The United States Supreme Court on Monday in its decision in AT & T Corp. v. Hulteen perpetuated the decades-in-accruing harms of pregnancy discrimination. The Court ruled 7-2 that working women must continue to bear the harm and the lower pension benefits inflicted by systematic pregnancy discrimination prior to enactment of the Pregnancy Discrimination Act in 1979. 

The case arose from the method by which AT & T calculated service credit time toward determining an employee's pension benefits. Basically, an employee received service credit time toward his or her pension for all leaves of absence caused by medical conditions, except those caused by pregnancy.
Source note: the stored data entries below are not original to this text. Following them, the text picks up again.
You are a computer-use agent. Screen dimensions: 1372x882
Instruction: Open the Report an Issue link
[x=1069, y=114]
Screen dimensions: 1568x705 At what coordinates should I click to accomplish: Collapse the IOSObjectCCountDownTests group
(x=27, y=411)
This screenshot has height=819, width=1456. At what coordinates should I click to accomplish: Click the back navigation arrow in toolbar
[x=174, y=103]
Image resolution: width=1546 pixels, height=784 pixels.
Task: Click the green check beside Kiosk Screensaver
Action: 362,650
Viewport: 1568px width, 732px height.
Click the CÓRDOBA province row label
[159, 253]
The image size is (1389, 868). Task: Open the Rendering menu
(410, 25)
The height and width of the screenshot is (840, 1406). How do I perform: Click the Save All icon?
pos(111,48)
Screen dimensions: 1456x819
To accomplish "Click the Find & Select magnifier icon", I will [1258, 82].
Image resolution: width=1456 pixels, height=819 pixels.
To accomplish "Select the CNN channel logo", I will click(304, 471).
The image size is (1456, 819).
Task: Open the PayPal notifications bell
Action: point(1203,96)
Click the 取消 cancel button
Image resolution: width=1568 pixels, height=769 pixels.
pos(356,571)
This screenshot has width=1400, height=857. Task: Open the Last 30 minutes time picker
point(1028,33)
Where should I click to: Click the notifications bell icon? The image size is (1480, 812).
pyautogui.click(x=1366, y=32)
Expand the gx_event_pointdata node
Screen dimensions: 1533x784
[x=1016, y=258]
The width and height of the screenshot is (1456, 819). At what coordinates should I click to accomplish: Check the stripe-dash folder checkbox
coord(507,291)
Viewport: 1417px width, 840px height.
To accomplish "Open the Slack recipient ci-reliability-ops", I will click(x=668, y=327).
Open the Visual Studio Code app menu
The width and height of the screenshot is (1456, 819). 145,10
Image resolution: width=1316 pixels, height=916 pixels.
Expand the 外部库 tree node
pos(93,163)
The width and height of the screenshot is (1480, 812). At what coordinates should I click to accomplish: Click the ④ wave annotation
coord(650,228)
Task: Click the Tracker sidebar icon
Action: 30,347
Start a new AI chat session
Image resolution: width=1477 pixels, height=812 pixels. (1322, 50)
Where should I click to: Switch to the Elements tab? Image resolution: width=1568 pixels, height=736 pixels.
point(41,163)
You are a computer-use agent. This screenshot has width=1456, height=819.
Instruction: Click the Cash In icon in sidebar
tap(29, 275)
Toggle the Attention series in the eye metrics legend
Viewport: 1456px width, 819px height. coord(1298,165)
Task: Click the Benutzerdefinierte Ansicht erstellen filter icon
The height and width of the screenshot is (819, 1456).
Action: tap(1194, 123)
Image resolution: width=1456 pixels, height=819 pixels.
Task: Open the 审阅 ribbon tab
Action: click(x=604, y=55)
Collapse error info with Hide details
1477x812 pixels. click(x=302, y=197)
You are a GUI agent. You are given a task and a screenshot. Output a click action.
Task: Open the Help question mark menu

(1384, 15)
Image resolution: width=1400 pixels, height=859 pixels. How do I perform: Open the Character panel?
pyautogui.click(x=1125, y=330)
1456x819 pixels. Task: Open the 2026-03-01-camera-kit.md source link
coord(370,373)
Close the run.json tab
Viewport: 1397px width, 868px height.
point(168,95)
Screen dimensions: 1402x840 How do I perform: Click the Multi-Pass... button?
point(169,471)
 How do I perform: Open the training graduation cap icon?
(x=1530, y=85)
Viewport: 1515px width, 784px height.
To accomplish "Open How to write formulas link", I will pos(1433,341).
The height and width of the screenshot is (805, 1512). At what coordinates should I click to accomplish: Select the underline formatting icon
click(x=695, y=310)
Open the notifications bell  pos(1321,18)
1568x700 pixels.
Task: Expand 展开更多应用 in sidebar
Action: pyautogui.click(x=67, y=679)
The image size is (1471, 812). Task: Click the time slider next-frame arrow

The plaintiffs, four women who were or are life-long employees of AT & T, claimed that this method exclusing pregnancy leave from the calculation of service credit time discriminates against them based on their female sex.

The Court rejected their argument based principally on its 1976 decision in General Electric Company v. Gilbert, 429 U.S. 125 (1976), which held that a disability benefit plan excluding disabilities related to pregnancy was not sex-based discrimination within the meaning of Title VII. The Gilbert decision departed from the decision of every appeals court that had ruled on the issue. Just two years later, Congress enacted the Pregnancy Discrimination Act "so as to make clear that it is discriminatory to treat pregnancy-related conditions less favorably than other medical conditions."

But the Court ruled that the Pregnancy Discrimination Act did not help, because the Court majority held that the PDA applied only prospectively and did not ameliorate the discriminatory practices that Gilbert sanctioned. And so 31 years after the PDA was enacted, the Supreme Court disregards Congress's efforts to correct the Gilbert decision and perpetuates the discrimination that the PDA was intended to eliminate.